Em relação à atuação da atriz Maria Fernanda Cândido, o fenomenal e erudito jornalista assinala:

Para comparar a interpretação dela em ‘A paixão segundo G.H.’ seria preciso voltar à de Renée Falconette, em ‘A paixão de Joana D’arc’, obra-prima do cinema mudo (…).

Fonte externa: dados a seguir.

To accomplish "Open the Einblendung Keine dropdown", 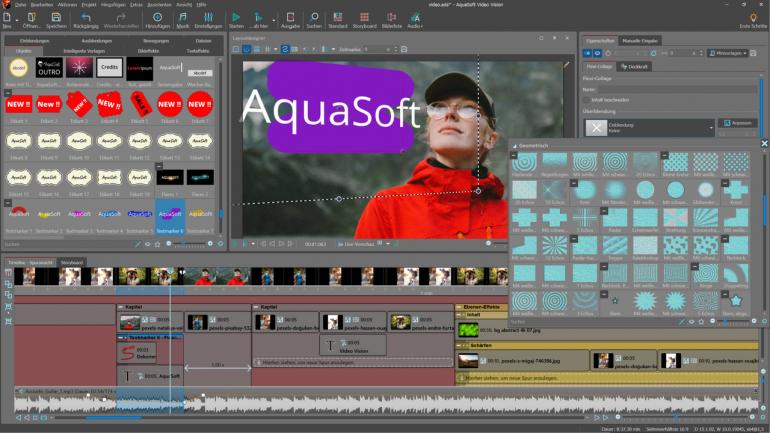I will [711, 127].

Como a atriz francesa, Maria Fernanda Cândido está quase sempre em primeiro plano. Suas expressões, lágrimas e sorrisos dão vida a todas as nuances de G.H.

Todos ao cinema!

Momento de Poesia

“Sentimento Secreto

O amor que te tenho a dar

É segredo para toda a gente.

Sabe dele o sol ardente

Que, igual vigia a observar,

Das alturas a tudo ver.

Mas não tem língua para falar,

Tampouco mão para escrever.

O amor que te tenho a dar

É segredo para toda a gente.

Sabe dele o vento presente

Que jaz e cabe em todo lugar

E que a tudo escuta e ver.

Mas não tem língua para falar,

Tampouco mão para escrever.

O amor que te tenho a dar

É segredo para toda a gente.

Sabe dele a lua reluzente

Que, no céu noturno a levitar,

Vela todo o meu dormecer.

Mas não tem língua para falar,

Tampouco mão para escrever.

O amor que te tenho a dar

É segredo para toda a gente.

Sabe dele o mar incidente

Que na praia vem me banhar

Para abrandar o meu arder.

Mas não tem língua para falar,

Tampouco mão para escrever.

O amor que te tenho a dar

É segredo para toda a gente.

Sabe dele a árvore vivente

Que sombreia o meu penar,

Inerte a encobrir o meu gemer.

Mas não tem língua para falar,

Tampouco mão para escrever.

O amor que te tenho a dar

É segredo para toda a gente.

Sabe dele a flor confidente

A quem me confesso a indagar:

Bem me quer mal me quer.

Mas não tem língua para falar,

Tampouco mão para escrever.

O amor que te tenho a dar

É segredo para toda a gente.

Sabe dele o rio corrente

Que desce da serra ao mar,

Lavando e levando o meu ser.

Mas não tem língua para falar,

Tampouco mão para escrever.

O amor que te tenho a dar

É segredo para toda a gente.

Sabe dele a ave eloquente

Que, com seu doce cantar,

Conforta o meu triste viver.

Mas não tem língua para falar,

Tampouco mão para escrever.

O amor que te tenho a dar

É segredo para toda a gente.

Sabe dele a estrela cadente

Que salta na noite a cintilar,

Esperançando o meu querer.

Mas não tem língua para falar,

Tampouco mão para escrever.

O amor que te tenho a dar

É segredo para toda a gente.

Sabe dele a rocha resistente

Que, indiferente ao meu estar,

Dá assento ao meu jazer.

Mas não tem língua para falar,

Tampouco mão para escrever.

O amor que te tenho a dar

É segredo para toda a gente.

Sabe dele a estrada conducente,

Por onde passo a suspirar

Pelo amor que almejo ter.

Mas não tem língua para falar,

Tampouco mão para escrever.

O amor que te tenho a dar

É segredo para toda a gente.

Sabe dele o coração ausente

Que jaz consigo em todo lugar,

Sabedor de todo o meu sofrer.

Mas não tem língua para falar,

Tampouco mão para escrever.”

(Jorge Gonçalves de Abrantes, poeta paraibano. In: “Poesia Desmedida”, editora Insular, 2021).